**Exercise goal**
Take the data and return it in full. Change nothing.

[Collected data]
::::
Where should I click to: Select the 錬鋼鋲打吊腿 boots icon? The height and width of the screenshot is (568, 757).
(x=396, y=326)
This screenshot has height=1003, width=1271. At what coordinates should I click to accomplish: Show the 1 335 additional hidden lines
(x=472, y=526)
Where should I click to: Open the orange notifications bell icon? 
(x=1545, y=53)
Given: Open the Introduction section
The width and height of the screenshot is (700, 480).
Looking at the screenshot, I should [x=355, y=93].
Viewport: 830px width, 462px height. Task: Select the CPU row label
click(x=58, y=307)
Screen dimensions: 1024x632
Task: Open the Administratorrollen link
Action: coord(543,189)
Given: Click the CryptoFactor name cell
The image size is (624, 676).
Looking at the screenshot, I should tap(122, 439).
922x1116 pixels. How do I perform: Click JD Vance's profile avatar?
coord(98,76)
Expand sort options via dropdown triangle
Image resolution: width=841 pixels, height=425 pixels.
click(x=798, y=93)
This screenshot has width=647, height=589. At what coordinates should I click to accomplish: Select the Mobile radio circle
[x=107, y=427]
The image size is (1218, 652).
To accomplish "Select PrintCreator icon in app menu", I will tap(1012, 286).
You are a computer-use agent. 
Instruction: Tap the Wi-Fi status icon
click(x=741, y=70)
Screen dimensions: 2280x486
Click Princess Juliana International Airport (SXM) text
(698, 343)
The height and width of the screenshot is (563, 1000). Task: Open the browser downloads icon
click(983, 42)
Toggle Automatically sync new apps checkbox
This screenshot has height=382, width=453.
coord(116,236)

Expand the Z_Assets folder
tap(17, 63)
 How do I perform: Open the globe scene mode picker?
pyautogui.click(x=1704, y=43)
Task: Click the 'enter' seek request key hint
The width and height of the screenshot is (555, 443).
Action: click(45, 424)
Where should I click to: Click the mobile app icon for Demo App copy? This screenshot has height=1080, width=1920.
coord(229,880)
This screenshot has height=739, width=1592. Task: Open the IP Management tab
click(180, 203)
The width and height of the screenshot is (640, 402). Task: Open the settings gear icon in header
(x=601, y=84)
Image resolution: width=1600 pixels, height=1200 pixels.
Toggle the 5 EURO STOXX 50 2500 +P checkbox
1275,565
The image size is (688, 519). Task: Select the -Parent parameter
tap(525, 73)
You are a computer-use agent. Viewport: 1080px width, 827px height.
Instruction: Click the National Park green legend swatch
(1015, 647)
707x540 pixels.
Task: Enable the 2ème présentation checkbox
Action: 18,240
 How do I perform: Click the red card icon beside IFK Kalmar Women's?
::::
**Output for this exercise**
Where should I click to: Select the 錬鋼鋲打吊腿 boots icon? The height and width of the screenshot is (568, 757).
(x=396, y=326)
This screenshot has height=1003, width=1271. At what coordinates should I click to accomplish: Show the 1 335 additional hidden lines
(x=472, y=526)
Where should I click to: Open the orange notifications bell icon? 
(x=1545, y=53)
Given: Open the Introduction section
The width and height of the screenshot is (700, 480).
Looking at the screenshot, I should [x=355, y=93].
Viewport: 830px width, 462px height. Task: Select the CPU row label
click(x=58, y=307)
Screen dimensions: 1024x632
Task: Open the Administratorrollen link
Action: coord(543,189)
Given: Click the CryptoFactor name cell
The image size is (624, 676).
Looking at the screenshot, I should tap(122, 439).
922x1116 pixels. How do I perform: Click JD Vance's profile avatar?
coord(98,76)
Expand sort options via dropdown triangle
Image resolution: width=841 pixels, height=425 pixels.
click(x=798, y=93)
This screenshot has width=647, height=589. At what coordinates should I click to accomplish: Select the Mobile radio circle
[x=107, y=427]
The image size is (1218, 652).
To accomplish "Select PrintCreator icon in app menu", I will tap(1012, 286).
You are a computer-use agent. 
Instruction: Tap the Wi-Fi status icon
click(x=741, y=70)
Screen dimensions: 2280x486
Click Princess Juliana International Airport (SXM) text
(698, 343)
The height and width of the screenshot is (563, 1000). Task: Open the browser downloads icon
click(983, 42)
Toggle Automatically sync new apps checkbox
This screenshot has height=382, width=453.
coord(116,236)

Expand the Z_Assets folder
tap(17, 63)
 How do I perform: Open the globe scene mode picker?
pyautogui.click(x=1704, y=43)
Task: Click the 'enter' seek request key hint
The width and height of the screenshot is (555, 443).
Action: click(45, 424)
Where should I click to: Click the mobile app icon for Demo App copy? This screenshot has height=1080, width=1920.
coord(229,880)
This screenshot has height=739, width=1592. Task: Open the IP Management tab
click(180, 203)
The width and height of the screenshot is (640, 402). Task: Open the settings gear icon in header
(x=601, y=84)
Image resolution: width=1600 pixels, height=1200 pixels.
Toggle the 5 EURO STOXX 50 2500 +P checkbox
1275,565
The image size is (688, 519). Task: Select the -Parent parameter
tap(525, 73)
You are a computer-use agent. Viewport: 1080px width, 827px height.
Instruction: Click the National Park green legend swatch
(1015, 647)
707x540 pixels.
Task: Enable the 2ème présentation checkbox
Action: 18,240
 How do I perform: Click the red card icon beside IFK Kalmar Women's?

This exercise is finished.